Adding a Woman to the Supreme Court is Simple Math

By Liz O’Donnell

As the search for a Supreme Court justice to replace David Souter heats up, political pundits and analysts are talking about what litmus test, if any, President Obama might apply when vetting a nominee. But scientific metaphors are not needed in this situation -- basic math skills are.

An early childhood mathematics concept called one-to-one correspondence shows us that President Obama needs to appoint a woman to the Supreme Court. Currently, 51 percent of the country's population is female. Yet only 11 percent of the Supreme Court, or one justice, is female. That is not one-to-one correspondence. With one-to-one correspondence, the members of one group can be evenly matched with the members of another.

My four-year-old daughter has mastered the concept in preschool. But our country's leaders still seem to struggle with it.

Women are still woefully underrepresented in the boardrooms of major corporations. This despite the fact women make 85 percent of all consumer purchasing decisions in this country. Women hold only 17 percent of the seats in Congress yet we proclaim to have a representative government. Women represent just 37 percent of full-time daily newspaper staffers and only 15 percent of all Hollywood and radio producers. Only 17 percent of law firm partners are women. For those of you who missed class, this is not one-to-one correspondence.

• _Stated task A_
Answer these questions about the essay on adding a woman to the Supreme Court:
(i) Whose seat on the Supreme Court is the search meant to fill?
(ii) What percentage of the country's population is female?
(iii) What share of law firm partners are women?
• _Stated task B_
Carry on the essay about adding a woman to the Supreme Court, picking up right after its final sentence.
The items that come after this essay were taken from a different source.

• _Extracted entries_
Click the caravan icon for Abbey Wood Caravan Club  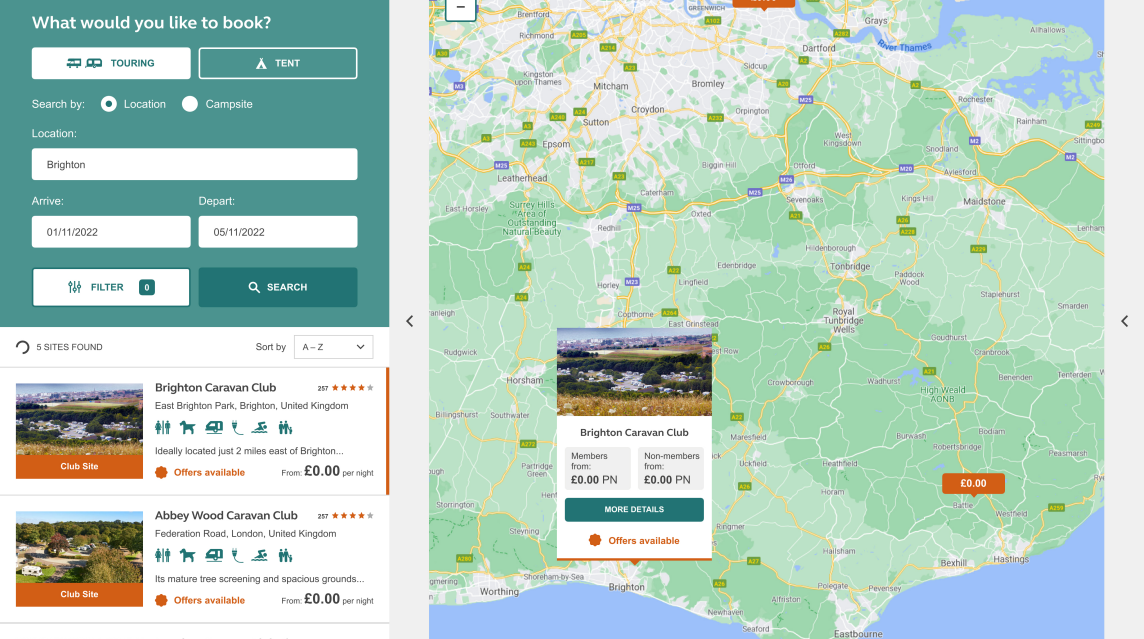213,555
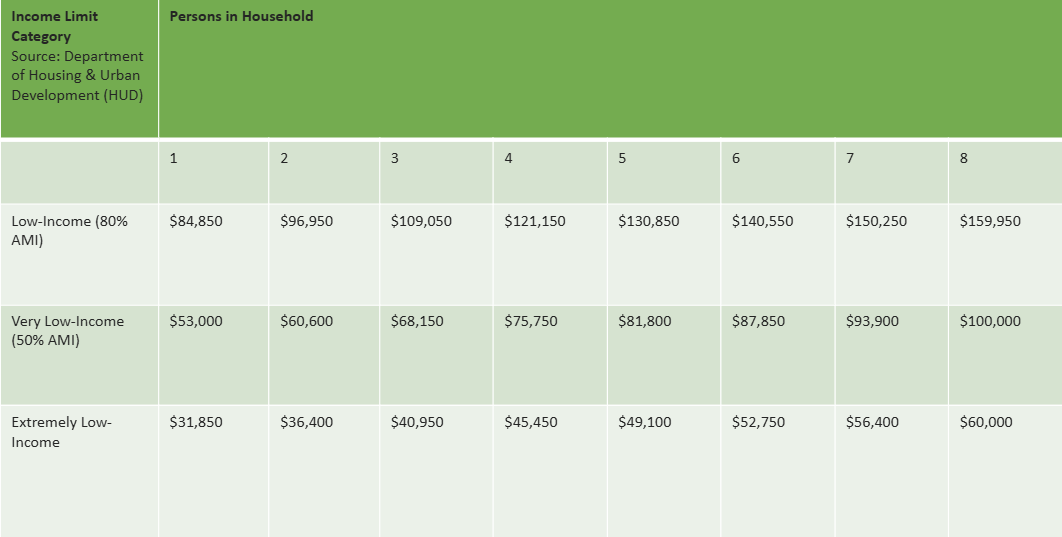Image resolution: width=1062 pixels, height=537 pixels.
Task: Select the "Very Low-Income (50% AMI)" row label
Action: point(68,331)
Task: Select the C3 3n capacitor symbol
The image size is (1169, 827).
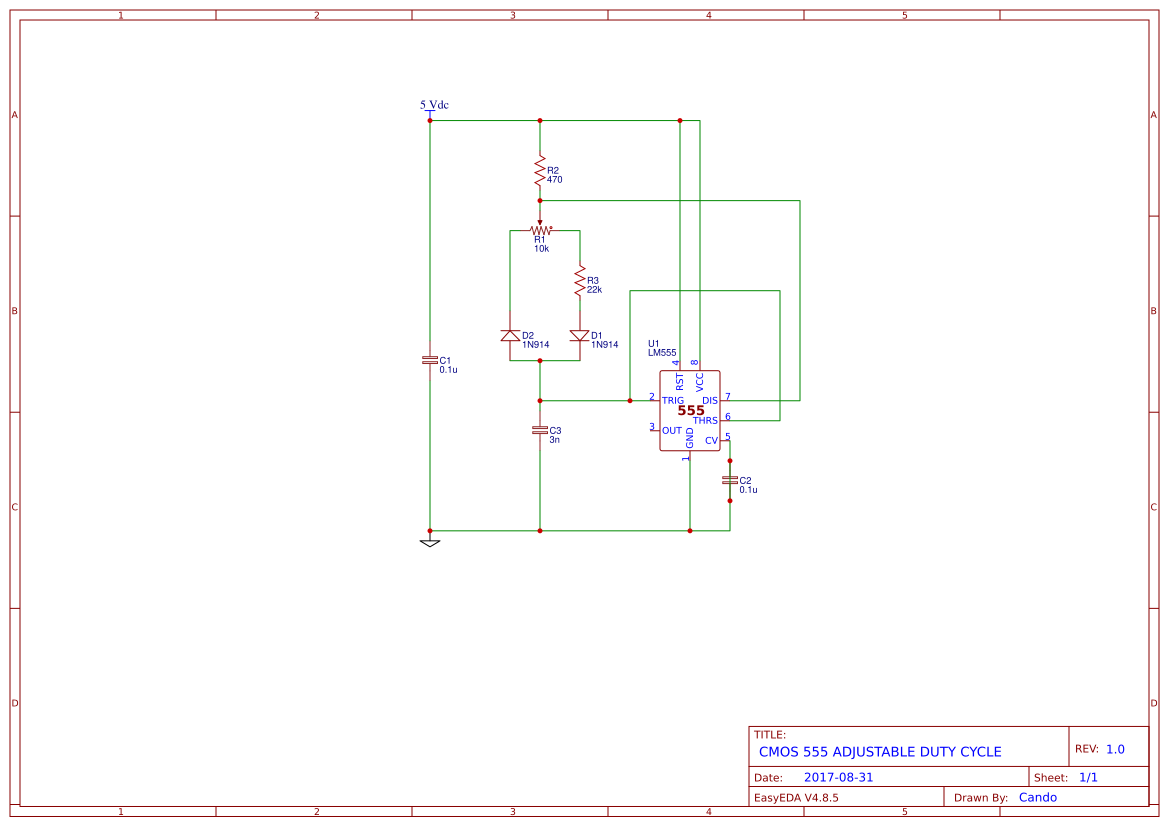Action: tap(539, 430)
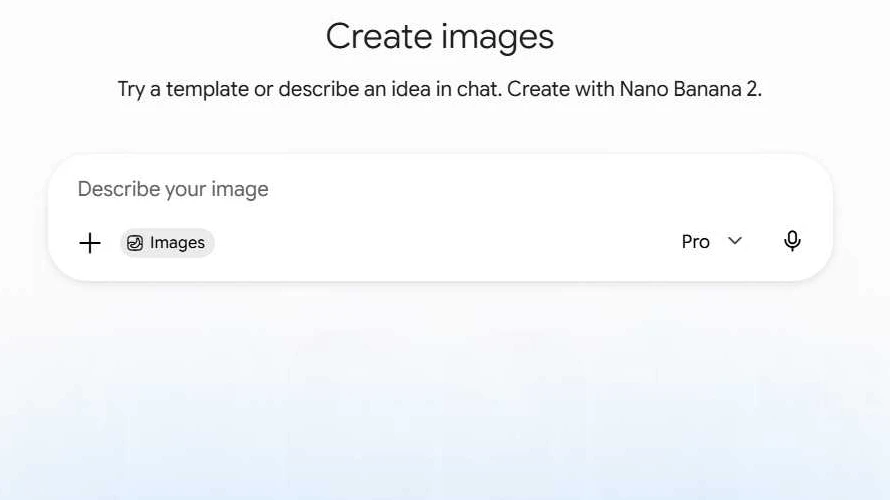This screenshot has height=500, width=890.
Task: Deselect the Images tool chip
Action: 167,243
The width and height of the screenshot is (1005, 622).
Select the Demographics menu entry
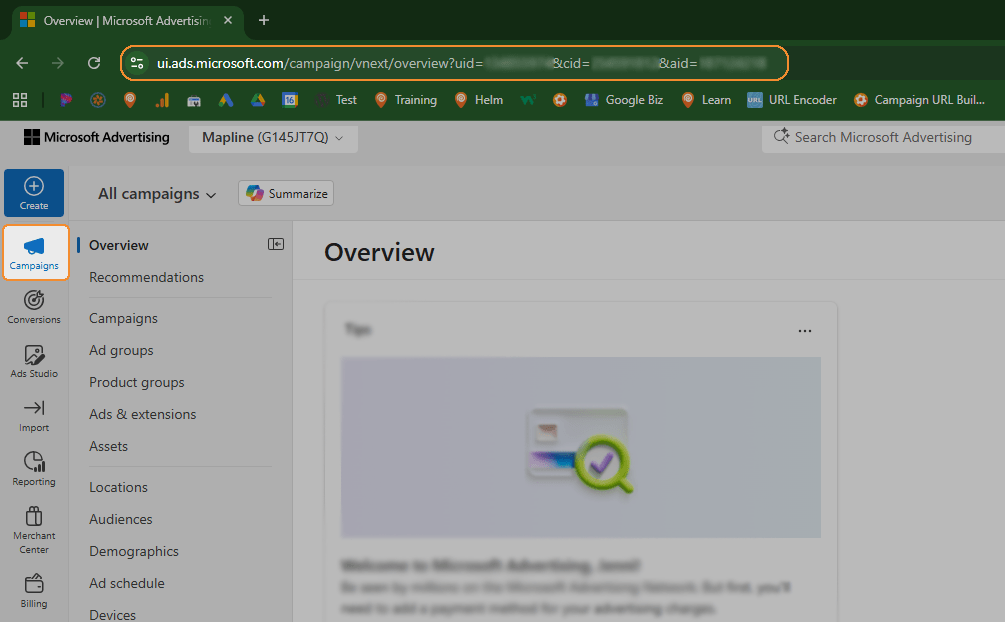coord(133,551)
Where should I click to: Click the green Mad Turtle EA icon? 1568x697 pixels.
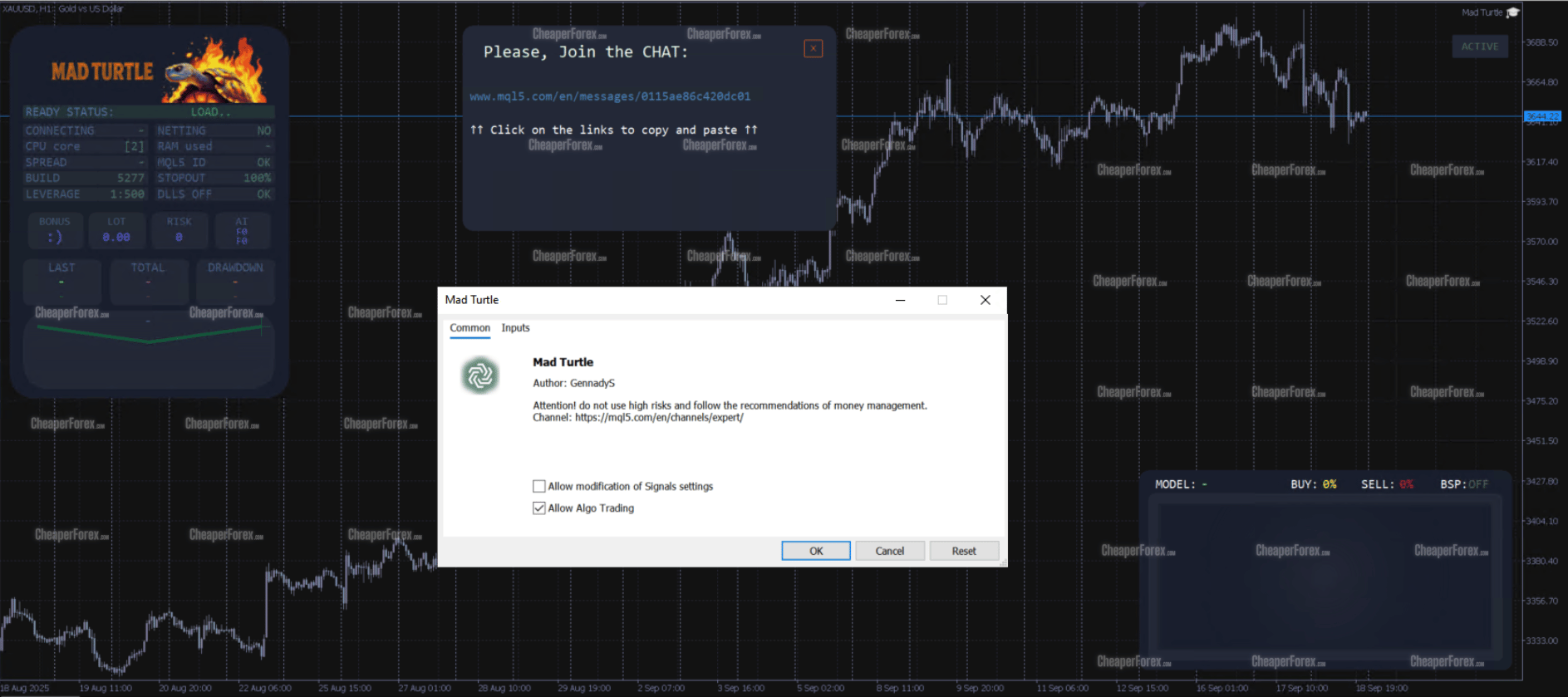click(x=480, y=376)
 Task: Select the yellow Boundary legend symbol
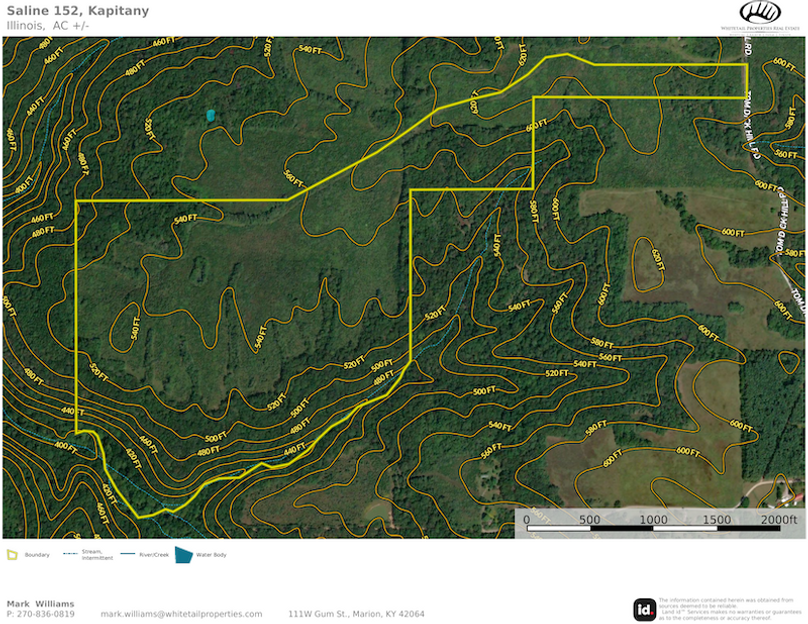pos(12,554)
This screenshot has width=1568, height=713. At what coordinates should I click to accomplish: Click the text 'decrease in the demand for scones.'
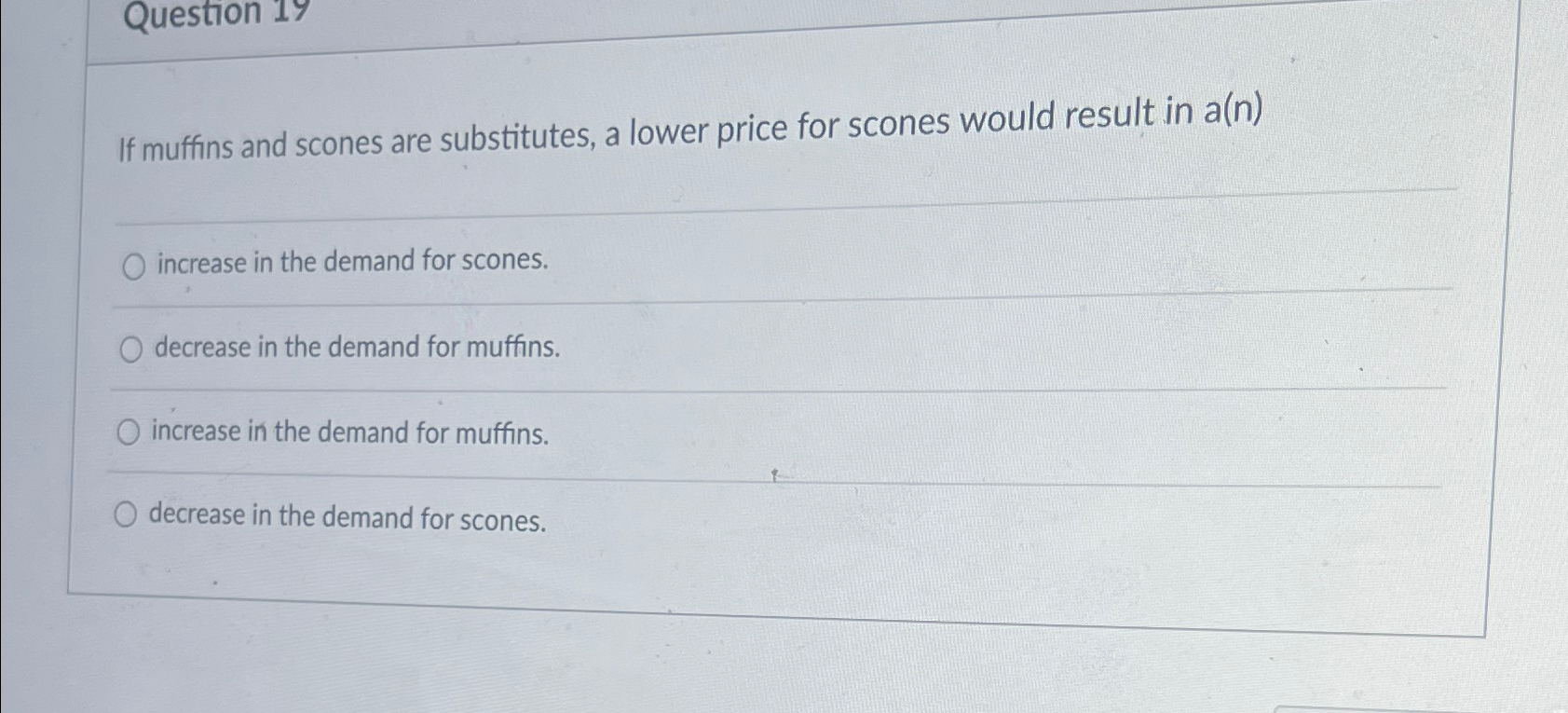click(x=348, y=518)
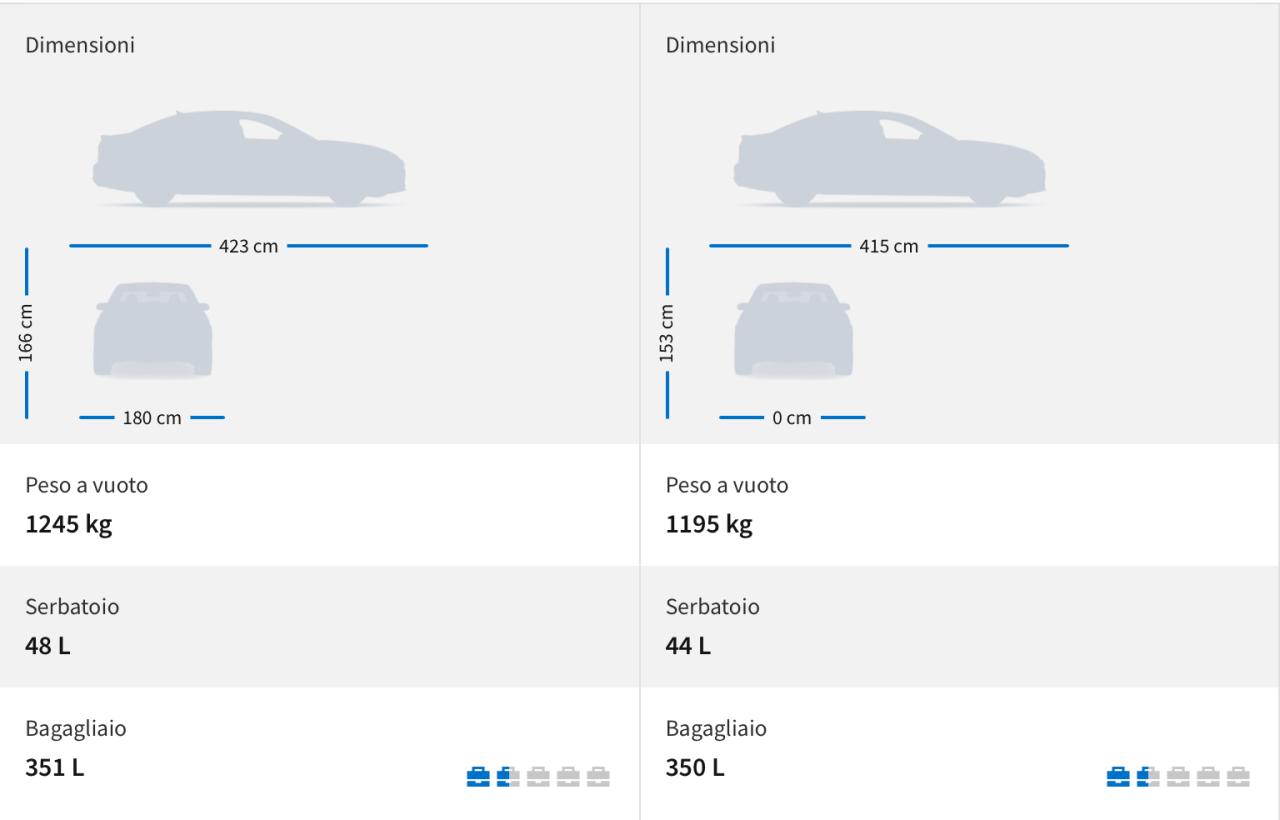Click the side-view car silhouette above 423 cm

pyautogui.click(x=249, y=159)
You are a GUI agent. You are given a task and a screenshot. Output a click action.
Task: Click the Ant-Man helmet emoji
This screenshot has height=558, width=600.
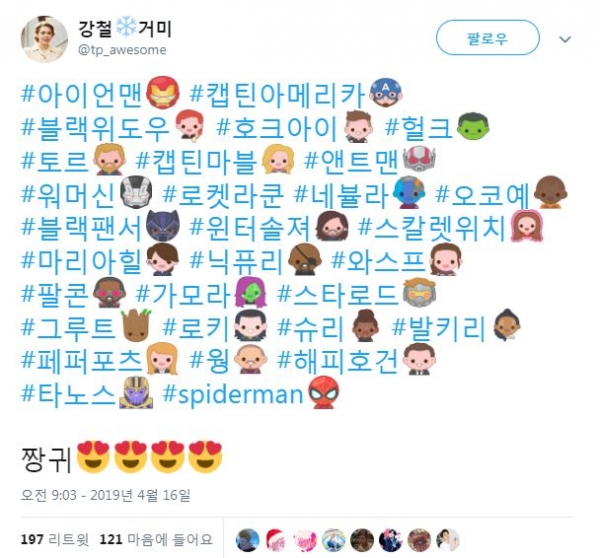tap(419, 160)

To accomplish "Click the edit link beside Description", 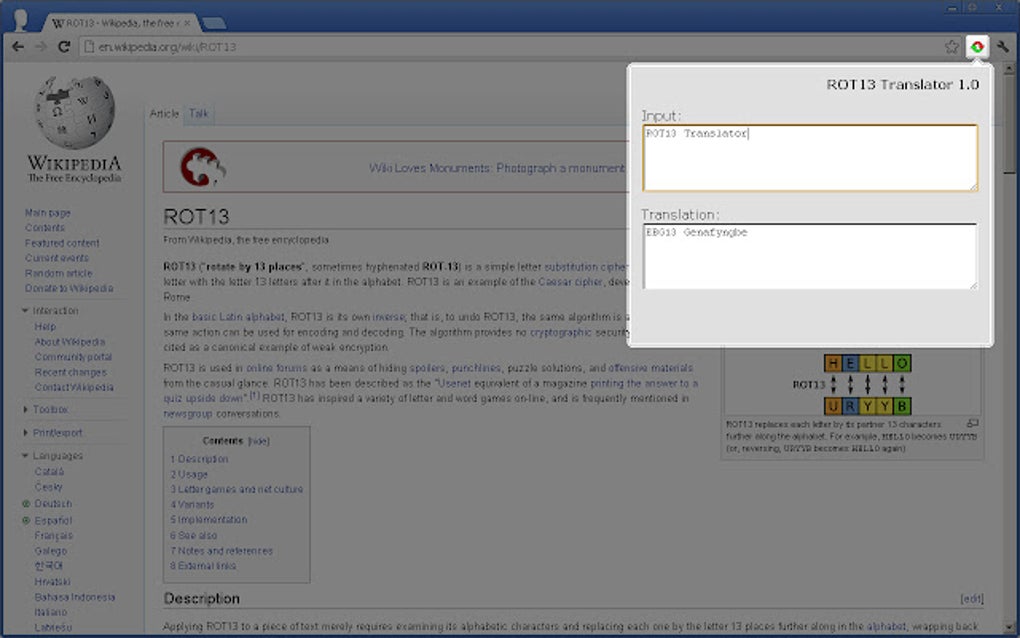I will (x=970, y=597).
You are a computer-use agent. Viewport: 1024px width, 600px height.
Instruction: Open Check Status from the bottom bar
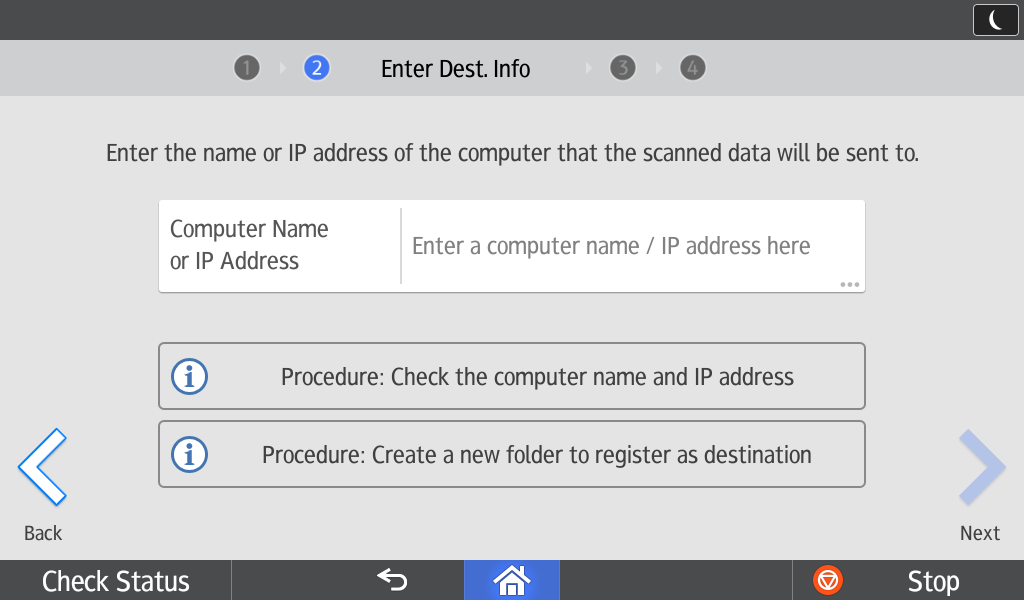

• _Written response A_
(i) David Souter's
(ii) 51 percent
(iii) 17 percent

• _Written response B_
Conservatives who fear a "radical" appointment to the court will argue that the lack of women among our country's leaders is representative of choices women make to opt out of corporate jobs or not run for elected office. Those choices are indeed a factor but so are blatant discriminatory practices and ingrained biases. In Supreme Court nominations however, all of the normal factors that contribute to the lack of women at the top, factors such as an insufficient talent pool of qualified female candidates or outdated, sexist stereotypes about risk averse women or work-life balance don't need to come into play. The fact is that there are a number of very qualified, very capable women from which to choose the next Supreme Court justice. These women are ready and able to take the bench.

Appointing a woman to the Supreme Court will satisfy multiple requirements. It will underscore this country's new reality of equality for everyone. It will also satisfy President Obama's criteria of appointing a justice who understands how the law affects the everyday lives of Americans.

Litmus tests might help protect the agendas of special interest groups and activists but they won't help Obama meet his stated objective.

Appointing a woman will. Half of the everyday Americans served by the government are female. Today just one Supreme Court justice is a woman. You do the math.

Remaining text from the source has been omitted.